At that time, the chief executive officer of Infrastructure Ontario was David Livingston. Mr. Livingston, the court documents allege, paid Mr. Georgiou a year’s severance and then sent an e-mail to all staff saying he was leaving for personal and family reasons. Mr. Georgiou’s employment file included a letter of termination but no mention of the alleged York fraud, according to the court documents.

Eleven months later, St. Michael’s hired Mr. Georgiou to oversee the hospital’s redevelopment project.

“It is alleged that Livingston dismissed Georgiou to cover-up the invoice scheme,” Det. Constable Sandhu says in the documents. “Georgiou was offered one year of severance pay and arrangements were made to keep this matter a secret.”

Mr. Georgiou was paid a salary of $278,154 in 2011, the last full year he worked at Infrastructure Ontario, according to the province’s public salary disclosure lists.

Mr. Livingston told The Globe in 2015 that he let Mr. Georgiou go because he didn’t think it was appropriate for an executive at the procurement agency to be defending himself in an alleged false-invoice scheme. Mr. Livingston also said he briefed the chair of the board about the reasons for Mr. Georgiou’s departure and another executive confirmed his version. The chair, however, said in a statement he had no recollection of such a discussion – a discrepancy that Det. Constable Sandhu describes as “factual inconsistencies.”

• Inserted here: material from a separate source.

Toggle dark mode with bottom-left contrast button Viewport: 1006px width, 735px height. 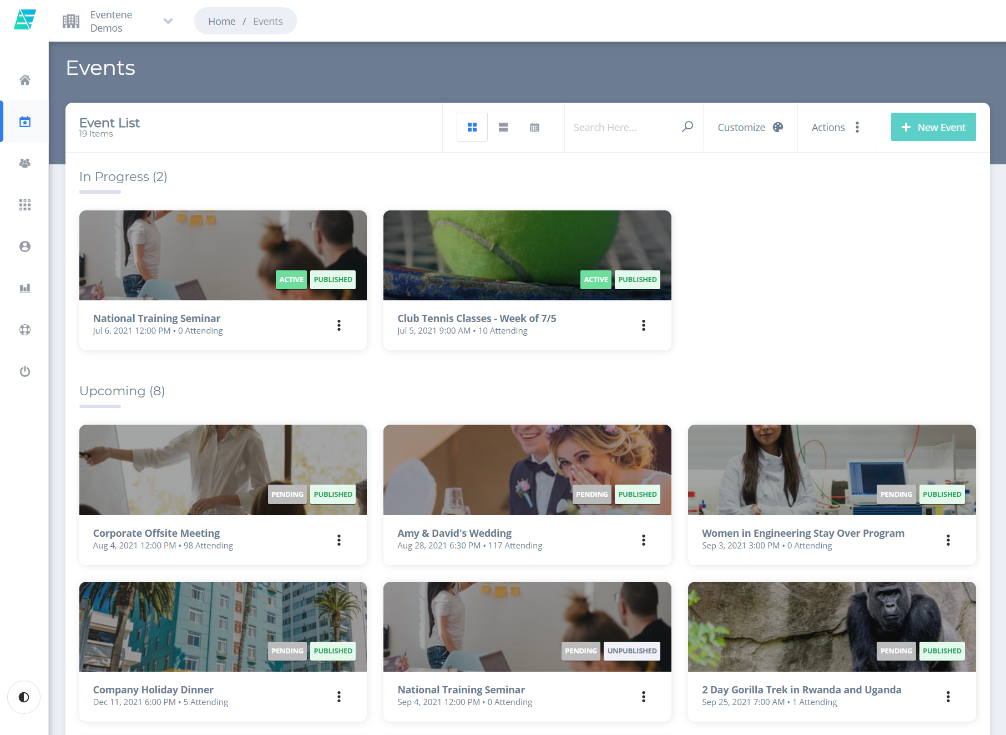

Mr. Livingston’s lawyer, Fredrick Schumann, denied that his client kept the reason for Mr. Georgiou’s departure under wraps. “At all times,” he told The Globe in an e-mail, “Mr. Livingston reported the matter appropriately,” and “kept the chair of IO’s board of directors fully informed.”

Infrastructure Ontario’s special committee findings stand in stark contrast to the conclusion of Ontario’s Serious Fraud Office, which opened its investigation in 2019 into the procurement project, amid new revelations: Bondfield’s multinational insurer, Zurich International Co. Ltd., unearthed evidence alleging that Mr. Georgiou funnelled confidential information to Mr. Aquino to help the construction company win the contract and received kickbacks, including free home renovations.

Since then, the St. Michael’s project has fallen into disarray. The entire project, which includes a new 17-storey patient-care tower, as well as an expanded emergency department and a fully renovated intensive-care unit, was initially set for completion in 2019. The renovations are now “anticipated to be complete in 2026,” said Adam Miller, a spokesperson for Unity Health Toronto, the hospital network that includes St. Michael’s.

Bondfield sought bankruptcy protection in 2019, resulting in the largest financial loss from the collapse of a construction company in Canada. Scores of unpaid contractors submitted claims to Zurich, which had provided more than $1-billion in guarantees – known as construction surety bonds – on Bondfield’s construction projects, including St. Michael’s.

Zurich, along with Bondfield’s court-appointed insolvency monitor, launched its own investigation into the St. Michael’s procurement and says that, during the bidding process, Mr. Aquino had supplied Mr. Georgiou with a secret BlackBerry and a bondfield.com e-mail address.

Mr. Georgiou used the device to leak confidential information about the procurement to Mr. Aquino, Zurich has alleged. The insurer also says it found evidence that Bondfield staff performed hours of free renovations at Mr. Georgiou’s house in north Toronto – including landscaping, a new driveway and interior carpentry work.

“Knowing what we know now, we would have pushed the police,” Ms. Dicker, the former general counsel at Infrastructure Ontario, told The Globe. “But based on the info we had at the time, we didn’t push police.”

Ian McConachie, a spokesperson for the agency’s current leadership regime, said in an e-mail that Infrastructure Ontario assisted police with their investigation, which culminated in charges being laid. The agency, which oversees the awarding of all contracts in Ontario for major public-sector building projects, has also taken steps to complete work on Bondfield’s former projects, including St. Michael’s, he said.